What might these protein increases do to blood vessels? Chow and colleagues found that VSMCs isolated from AD patients were more contractile compared to those cells taken from control subjects. In response to potassium chloride, which induces muscle contraction, AD VSMCs shortened by about 25 percent, whereas normal smooth muscle cells only managed to shrink by about 9 percent. Similarly, transducing normal VSMCs with human MYOCD boosted levels of contractile proteins and strengthened contractility. In contrast, silencing SRF with interfering RNA had the opposite effect. The results suggest that increased expression of SRF and/or MYOCD could squeeze cerebral blood vessels and rob the brain of oxygen. In fact, that is what happened when the authors boosted MYOCD in mice.

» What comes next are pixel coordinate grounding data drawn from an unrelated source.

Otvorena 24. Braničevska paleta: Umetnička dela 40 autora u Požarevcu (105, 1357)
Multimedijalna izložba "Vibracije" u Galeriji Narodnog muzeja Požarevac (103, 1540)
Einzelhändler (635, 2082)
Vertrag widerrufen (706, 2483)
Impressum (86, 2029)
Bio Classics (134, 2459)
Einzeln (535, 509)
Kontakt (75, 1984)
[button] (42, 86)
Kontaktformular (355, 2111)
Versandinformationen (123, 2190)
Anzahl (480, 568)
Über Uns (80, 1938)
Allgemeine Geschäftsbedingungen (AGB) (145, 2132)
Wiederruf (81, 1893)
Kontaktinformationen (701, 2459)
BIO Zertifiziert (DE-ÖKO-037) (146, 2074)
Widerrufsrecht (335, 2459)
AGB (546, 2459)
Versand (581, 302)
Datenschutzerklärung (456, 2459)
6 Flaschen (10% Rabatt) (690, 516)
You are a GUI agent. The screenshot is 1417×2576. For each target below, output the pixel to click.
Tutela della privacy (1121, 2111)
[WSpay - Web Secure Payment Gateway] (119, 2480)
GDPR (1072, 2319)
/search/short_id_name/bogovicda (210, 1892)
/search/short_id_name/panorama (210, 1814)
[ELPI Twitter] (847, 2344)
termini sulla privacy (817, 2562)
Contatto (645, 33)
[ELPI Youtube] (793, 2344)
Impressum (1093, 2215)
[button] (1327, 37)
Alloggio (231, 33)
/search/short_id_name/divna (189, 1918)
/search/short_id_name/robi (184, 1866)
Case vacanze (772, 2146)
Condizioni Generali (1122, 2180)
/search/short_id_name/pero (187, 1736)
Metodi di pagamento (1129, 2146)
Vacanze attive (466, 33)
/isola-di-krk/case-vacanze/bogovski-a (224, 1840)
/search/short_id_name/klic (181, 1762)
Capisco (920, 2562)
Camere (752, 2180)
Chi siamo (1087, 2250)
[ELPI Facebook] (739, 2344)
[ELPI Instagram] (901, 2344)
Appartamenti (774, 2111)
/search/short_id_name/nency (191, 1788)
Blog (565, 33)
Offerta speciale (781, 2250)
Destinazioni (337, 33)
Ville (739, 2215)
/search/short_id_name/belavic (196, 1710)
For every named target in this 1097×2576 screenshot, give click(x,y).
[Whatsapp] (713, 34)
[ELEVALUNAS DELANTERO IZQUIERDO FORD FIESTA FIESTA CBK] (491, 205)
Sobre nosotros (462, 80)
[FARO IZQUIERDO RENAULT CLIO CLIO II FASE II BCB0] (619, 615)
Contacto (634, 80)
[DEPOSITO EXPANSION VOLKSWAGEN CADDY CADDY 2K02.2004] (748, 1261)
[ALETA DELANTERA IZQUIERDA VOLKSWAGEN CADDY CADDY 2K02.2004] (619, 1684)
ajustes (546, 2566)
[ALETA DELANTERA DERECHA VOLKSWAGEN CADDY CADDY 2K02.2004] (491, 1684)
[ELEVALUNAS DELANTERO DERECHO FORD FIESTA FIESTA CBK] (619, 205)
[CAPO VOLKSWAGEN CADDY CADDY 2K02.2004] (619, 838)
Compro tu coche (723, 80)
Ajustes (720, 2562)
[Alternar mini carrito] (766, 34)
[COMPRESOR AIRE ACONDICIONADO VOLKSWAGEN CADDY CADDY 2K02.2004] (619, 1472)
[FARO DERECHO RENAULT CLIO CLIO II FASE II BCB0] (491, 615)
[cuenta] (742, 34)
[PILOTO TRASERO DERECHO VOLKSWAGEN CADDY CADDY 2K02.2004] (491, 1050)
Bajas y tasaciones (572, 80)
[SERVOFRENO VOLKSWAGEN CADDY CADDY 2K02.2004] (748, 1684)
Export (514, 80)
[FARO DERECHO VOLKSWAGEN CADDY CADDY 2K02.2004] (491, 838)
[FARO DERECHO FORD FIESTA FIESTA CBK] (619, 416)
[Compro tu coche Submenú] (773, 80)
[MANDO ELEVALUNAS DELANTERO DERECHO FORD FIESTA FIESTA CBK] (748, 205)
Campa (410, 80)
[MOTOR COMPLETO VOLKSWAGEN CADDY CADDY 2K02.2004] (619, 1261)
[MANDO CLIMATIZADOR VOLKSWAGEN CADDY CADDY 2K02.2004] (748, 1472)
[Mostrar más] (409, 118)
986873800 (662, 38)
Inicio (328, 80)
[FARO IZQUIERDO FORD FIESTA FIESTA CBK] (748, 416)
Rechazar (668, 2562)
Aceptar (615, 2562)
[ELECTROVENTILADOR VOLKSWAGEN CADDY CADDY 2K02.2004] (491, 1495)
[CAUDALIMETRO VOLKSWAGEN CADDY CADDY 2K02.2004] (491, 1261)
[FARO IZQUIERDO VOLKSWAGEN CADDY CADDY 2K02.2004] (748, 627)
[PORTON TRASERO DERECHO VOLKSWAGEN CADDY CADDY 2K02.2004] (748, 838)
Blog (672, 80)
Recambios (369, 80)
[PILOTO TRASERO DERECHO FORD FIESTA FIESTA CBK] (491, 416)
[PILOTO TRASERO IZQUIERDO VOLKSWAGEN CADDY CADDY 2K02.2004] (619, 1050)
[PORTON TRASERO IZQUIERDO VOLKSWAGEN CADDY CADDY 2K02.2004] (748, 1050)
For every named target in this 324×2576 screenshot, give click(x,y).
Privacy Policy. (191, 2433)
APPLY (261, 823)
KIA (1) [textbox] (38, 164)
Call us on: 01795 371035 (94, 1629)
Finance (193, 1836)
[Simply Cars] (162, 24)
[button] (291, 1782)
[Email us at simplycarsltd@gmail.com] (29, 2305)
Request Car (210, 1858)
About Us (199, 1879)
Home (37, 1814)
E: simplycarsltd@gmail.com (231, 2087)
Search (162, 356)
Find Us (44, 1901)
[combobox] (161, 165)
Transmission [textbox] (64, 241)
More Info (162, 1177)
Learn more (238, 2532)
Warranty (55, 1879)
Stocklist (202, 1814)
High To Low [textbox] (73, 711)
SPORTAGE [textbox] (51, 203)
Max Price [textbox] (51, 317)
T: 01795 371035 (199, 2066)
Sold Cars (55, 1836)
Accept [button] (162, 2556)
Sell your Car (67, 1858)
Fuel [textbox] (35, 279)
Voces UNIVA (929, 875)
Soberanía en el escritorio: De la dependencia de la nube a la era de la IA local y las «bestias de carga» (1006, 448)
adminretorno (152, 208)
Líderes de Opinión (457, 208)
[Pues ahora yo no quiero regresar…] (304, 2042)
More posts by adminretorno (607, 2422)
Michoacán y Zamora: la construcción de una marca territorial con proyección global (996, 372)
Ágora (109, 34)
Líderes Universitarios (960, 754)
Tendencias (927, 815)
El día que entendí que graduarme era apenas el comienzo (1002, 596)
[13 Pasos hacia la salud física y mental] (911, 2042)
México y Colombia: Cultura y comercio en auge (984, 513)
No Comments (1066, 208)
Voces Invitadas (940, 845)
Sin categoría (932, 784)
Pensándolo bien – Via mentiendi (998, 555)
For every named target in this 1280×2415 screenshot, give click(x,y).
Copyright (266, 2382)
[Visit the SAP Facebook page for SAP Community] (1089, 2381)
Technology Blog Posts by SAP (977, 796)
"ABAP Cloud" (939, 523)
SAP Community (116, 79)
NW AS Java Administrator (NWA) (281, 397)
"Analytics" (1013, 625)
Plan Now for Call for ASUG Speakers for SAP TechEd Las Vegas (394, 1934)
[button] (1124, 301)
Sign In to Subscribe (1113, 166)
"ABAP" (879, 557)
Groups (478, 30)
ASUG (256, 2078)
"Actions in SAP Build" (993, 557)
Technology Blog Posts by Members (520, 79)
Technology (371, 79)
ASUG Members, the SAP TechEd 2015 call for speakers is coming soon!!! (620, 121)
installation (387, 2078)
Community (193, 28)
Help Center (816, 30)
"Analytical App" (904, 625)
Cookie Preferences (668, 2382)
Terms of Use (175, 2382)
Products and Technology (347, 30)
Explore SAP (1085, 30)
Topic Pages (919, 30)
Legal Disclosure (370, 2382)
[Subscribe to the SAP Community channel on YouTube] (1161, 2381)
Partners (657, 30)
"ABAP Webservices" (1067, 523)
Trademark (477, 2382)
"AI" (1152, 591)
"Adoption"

Because knockouts of MYOCD and SRF are lethal, Chow used perfusion to transfect mouse sub-arachnoid pial arteries with a MYOCD expression gene. The authors then measured changes in cerebral blood flow induced by brain activation, in this case by tweaking the animal’s whiskers. In mice transfected with MYOCD, the blood flow increased only about half as much as seen in mice transfected with an inert construct. MYOCD had a similar effect in two different transgenic mouse models of AD, one expressing human amyloid precursor (APP) protein with the Dutch, Iowa, and Swedish mutations, and the other the APPSw+/- mouse. In both cases, whisker-stimulated blood flow dropped down to about half. Given the similar responses in wild-type and transgenic animals, it is unclear whether the AD-like pathology has any effect on blood vessel contraction in these animals. Aβ, for one, seems to have little effect on the smooth muscle because when Chow and colleagues challenged human cerebral VSMCs with various forms and concentrations of the peptide, SRF levels remained unchanged. Whether amyloid has a hand in this or not, the effects of SRF and MYOCD on VSMC contractility and the increased levels of those proteins in the human AD brain suggest that the role of vascular smooth muscle in the pathology of this and other dementias may be worthy of closer scrutiny.—Tom Fagan
- Chow N, Bell RD, Deane R, Streb JW, Chen J, Brooks A, Van Nostrand W, Miano JM, Zlokovic BV. Serum response factor and myocardin mediate arterial hypercontractility and cerebral blood flow dysregulation in Alzheimer's phenotype. Proc Natl Acad Sci U S A. 2007 Jan 16;104(3):823-8. PubMed.